In de Wetstraat zijn enkele brokkenpiloten actief. Gepokt en gemazeld slagen ze er echter in elke verantwoordelijkheid van zich af te schuiven. Nog in de Kamer zei minister van Volksgezondheid Frank Vandenbroucke (Vooruit) dat er “sterke maatregelen moeten komen die onmiddellijk ingaan. Er is geen tijd te verliezen, wachten betekent meer miserie.” Dat klopt. Alleen leidt de minister met zijn – weliswaar terechte – waarschuwing de aandacht magistraal af van zijn eigen falen. Het kan niet genoeg gezegd worden: door op de rem te staan toen Vlaanderen de vaccinatie met de derde prik wou uitrollen, heeft Vandenbroucke kostbare tijd doen verliezen. Normaal zou zoiets een minister de rest van zijn loopbaan moeten achtervolgen. Maar niet in België.

Uiteraard zou de uitrol van de boosterprik in oktober de vierde golf niet hebben tegengehouden. Maar de impact op de zorgsector zou minder groot zijn geweest. Mocht elke 65-plusser een derde prik hebben gekregen, zou de bezetting in de afdeling intensieve zorg 30 procent lager zijn.
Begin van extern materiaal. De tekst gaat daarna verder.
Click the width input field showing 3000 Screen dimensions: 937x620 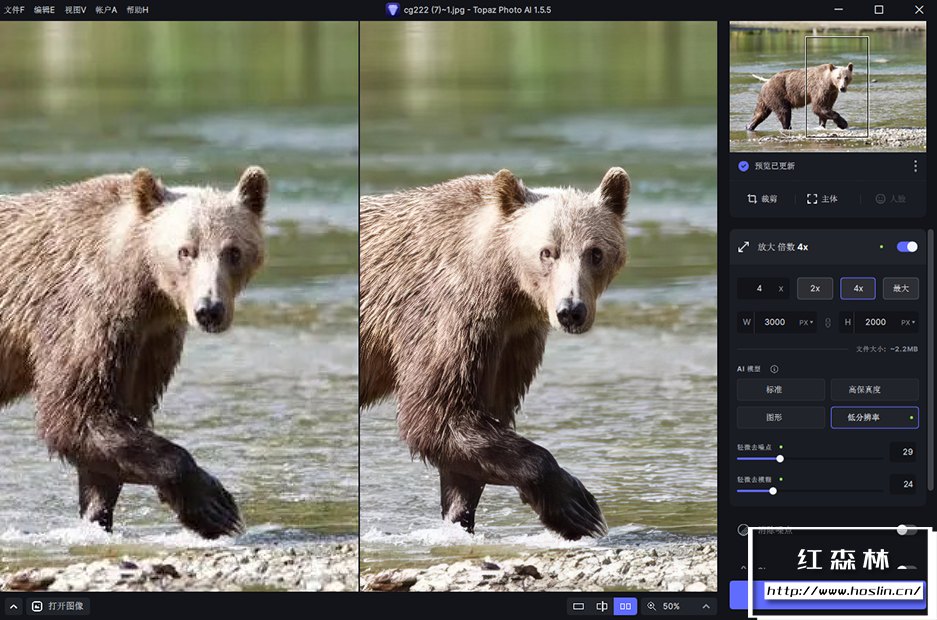pyautogui.click(x=775, y=323)
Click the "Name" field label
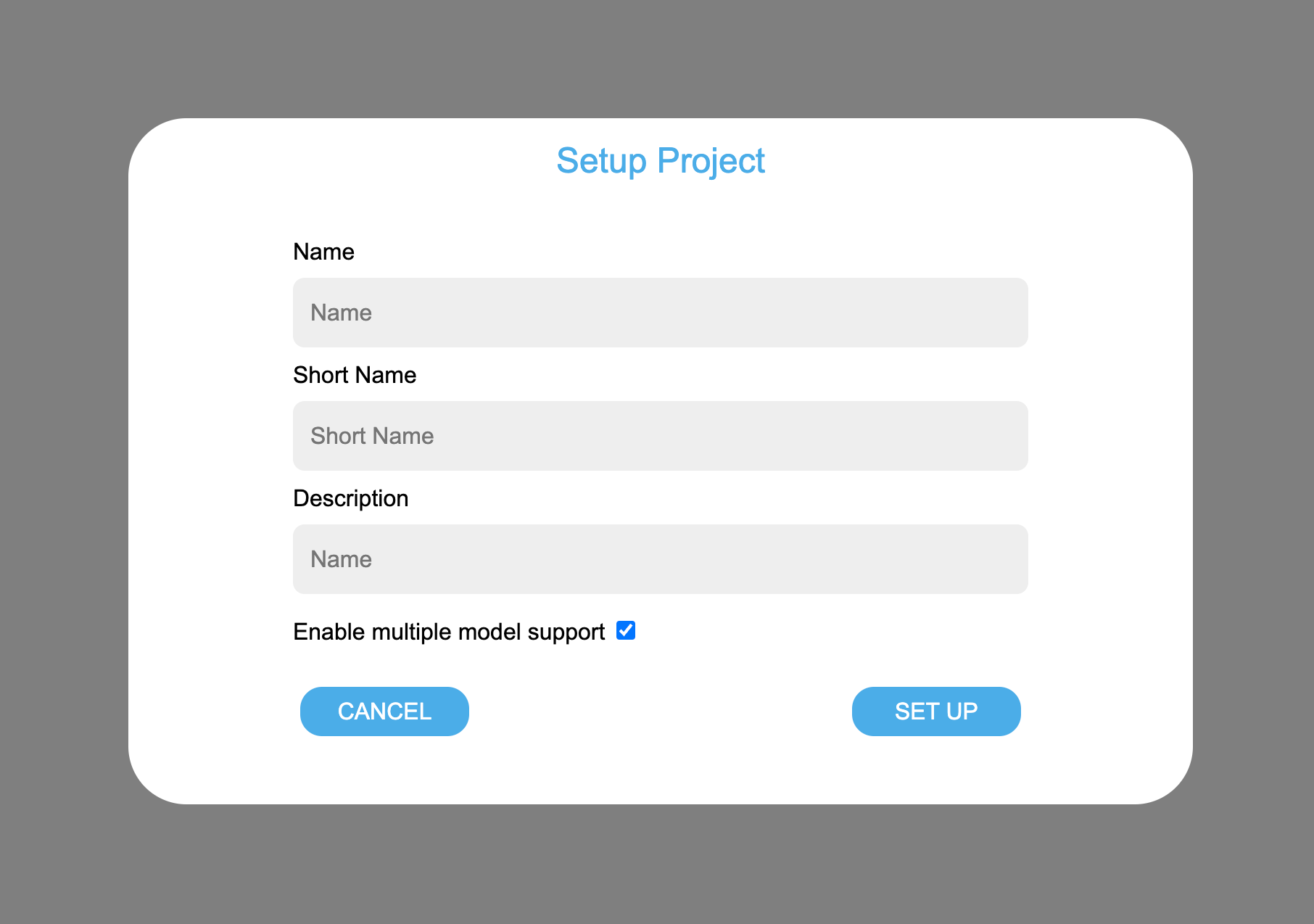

Biostatisticus Tom Wenseleer wijst al op de effecten van de derde prik, want de situatie loopt in woonzorgcentra niet uit de hand.

Dan is er die andere brokkenpiloot: Vlaams minister van Onderwijs Ben Weyts (N-VA) die op alle manieren probeert weg te relativeren dat de scholen – en vooral de lagere scholen waar de kinderen niet gevaccineerd zijn – coronabroeihaarden zijn. Het fysieke onderwijs zo lang mogelijk garanderen is een nobele doelstelling, maar op een bepaald moment moet men de realiteit onder ogen zien. En niet enkel denken aan de persoonlijke imagoschade wanneer men het beleid moet bijsturen.
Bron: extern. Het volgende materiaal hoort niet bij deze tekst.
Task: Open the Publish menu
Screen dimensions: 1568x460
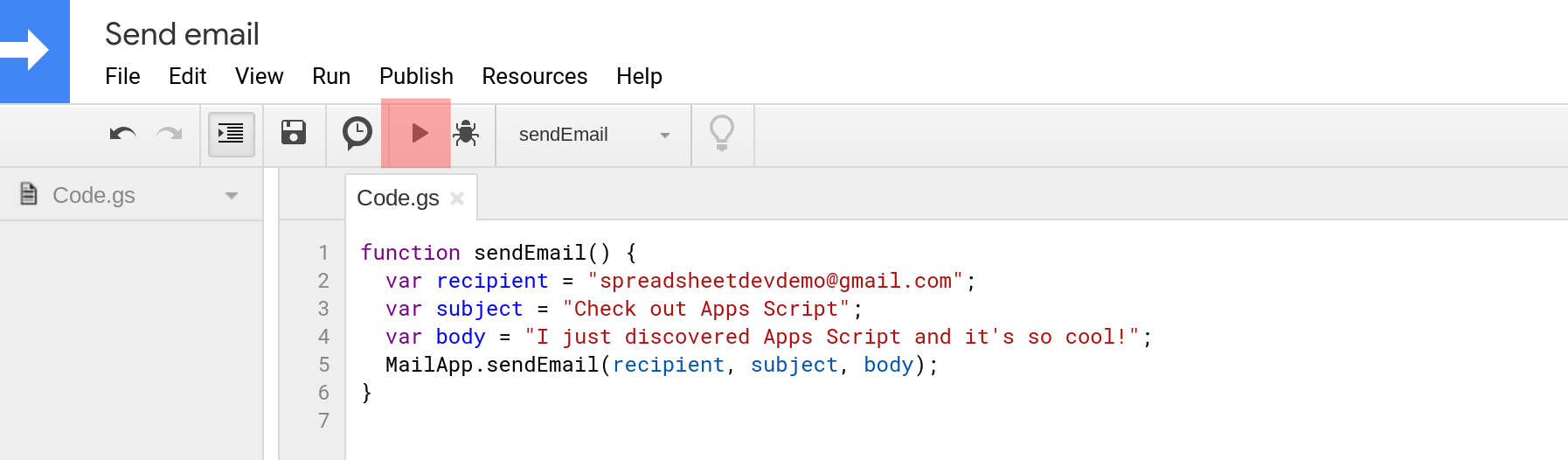Action: [416, 77]
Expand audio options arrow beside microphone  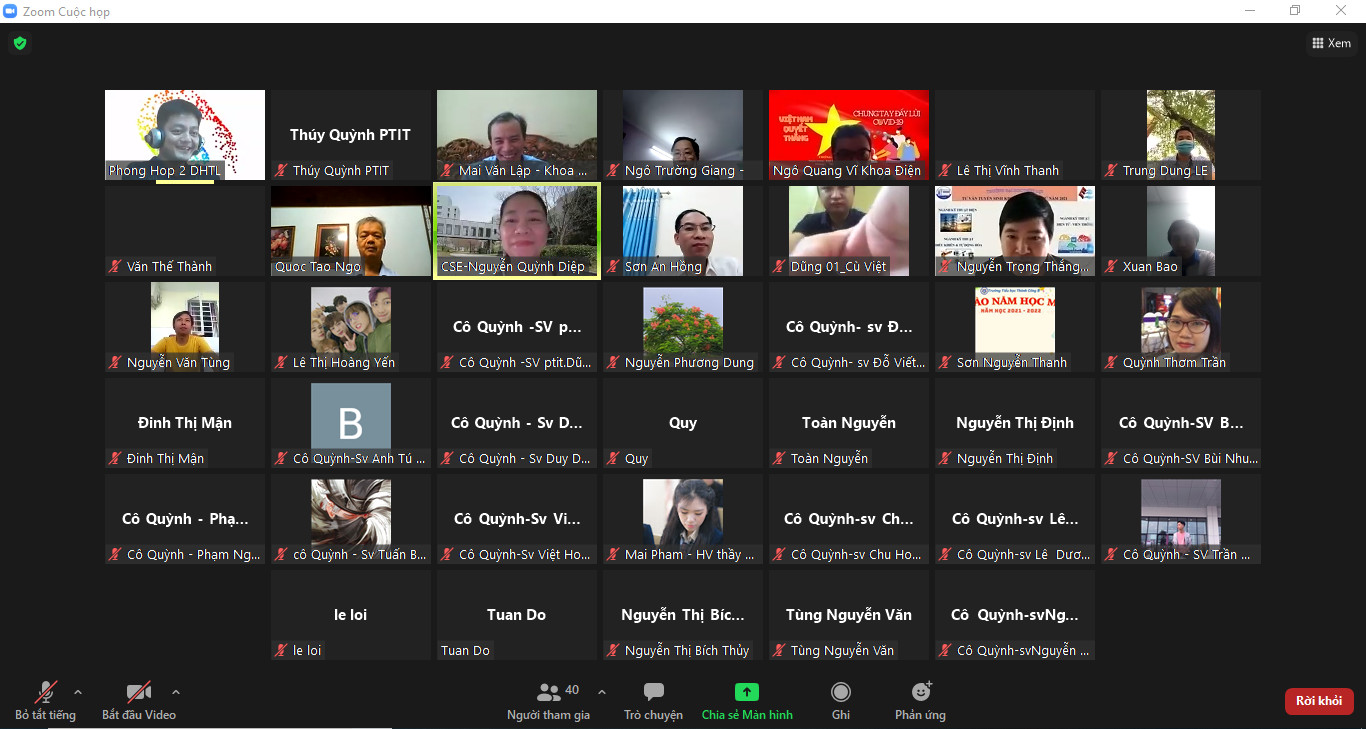point(78,691)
De Vlaamse minister van Onderwijs en zijn federale collega Vandenbroucke doen denken aan het Spaanse jongetje Pépé in Asterix in Hispania. Wanneer hem iets niet zint, houdt hij zijn adem in tot hij vuurrood ziet, en uiteindelijk zijn zin krijgt.

Een cynisch cadeau

De coronacrisis was lange tijd het bindmiddel van de Vivaldi-regering. De voorbije weken bleek dat dit minder het geval was met spanningen tussen de PS en de andere regeringspartijen rond de verplichte vaccinatie van het zorgpersoneel. Nu is de situatie zo ernstig dat de neuzen opnieuw in dezelfde richting staan. Maar dat is ook een cynisch cadeau voor de Vivaldi-coalitie. Het maskeert het geknoei in andere dossiers. Zo lijkt er nog altijd geen einde te komen aan de sinterklaaspolitiek van de federale ploeg. Denken we maar aan de thuiswerkpremie van 50 euro per maand voor federale ambtenaren. Nu blijkt ook dat het bijsturen van het fiscale gunstregime voor de profvoetballers minder ver gaat dan aanvankelijk was afgesproken. Ondertussen betaalt Jan Modaal met zijn oplopende energiefactuur nog altijd de volle pot aan belastingen en sociale bijdragen.